There are many avenues to pursue in the modern day music industry. While the opportunities for bands and artists may have decreased in the last decade or two, other vocations in the music world have gained new venues within which to be employed. James McWilliam is a prime example of this. He may have had adolescent dreams of pop/rock stardom as a drummer but after veering towards jazz and classical music in his studies, he has become a noteworthy composer, conductor, and orchestrator in his native UK. Although working primarily in the UK, McWilliam has worked with and led ensembles in Paris and Macedonia as well. As a professional whose credits include the films; The Book of Life, Harry Potter and the Goblet of Fire, Masterminds, Standing Tall, and many others, James is widely sought after by filmmakers looking for music to enhance the emotional impact of their creations. Whether working on big budget feature films, Independent movies, or even video games, McWilliam is known for creating and/or implementing the audio accompaniment to perfectly present the goal of its creator. An overview of James’ work on his many projects gives proof to the idea that this musician/composer is challenged to be creative in a wide array of media presentations.

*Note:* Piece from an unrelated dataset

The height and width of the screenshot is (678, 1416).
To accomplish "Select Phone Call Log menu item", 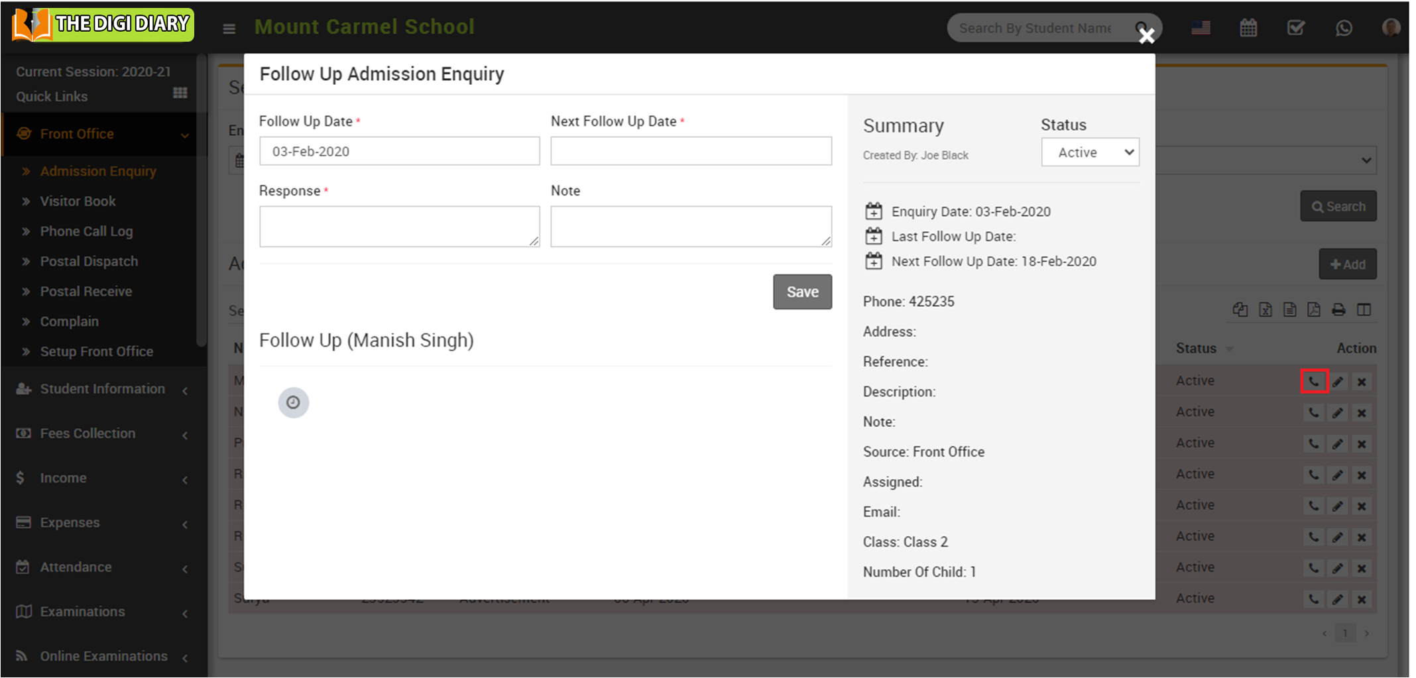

Don’t Look Down is a documentary which follows urban free climber James Kingston as he travels the world scaling 100m cranes, 200m radio towers, tall buildings and bridges…all without the use of any safety equipment. Composing the music for Don’t Look Down was attractive to James for a number of reasons. He states, “The production company wanted a score that followed and heightened the tension of the subject matter, whilst appealing to an age group of between 18-30 years of age; the show therefore needed a contemporary score. I turned to a more electronic based sound with lots of percussion and heavy synths.  This show worked a little differently than other things I’ve worked on previously. Rather than writing to picture, the production company asked me to write longer pieces of music that they could then edit alongside the show.  This is quite liberating for a composer but perhaps not as much fun; personally, I’m inspired by what’s happening on screen and prefer to write music specifically to picture.”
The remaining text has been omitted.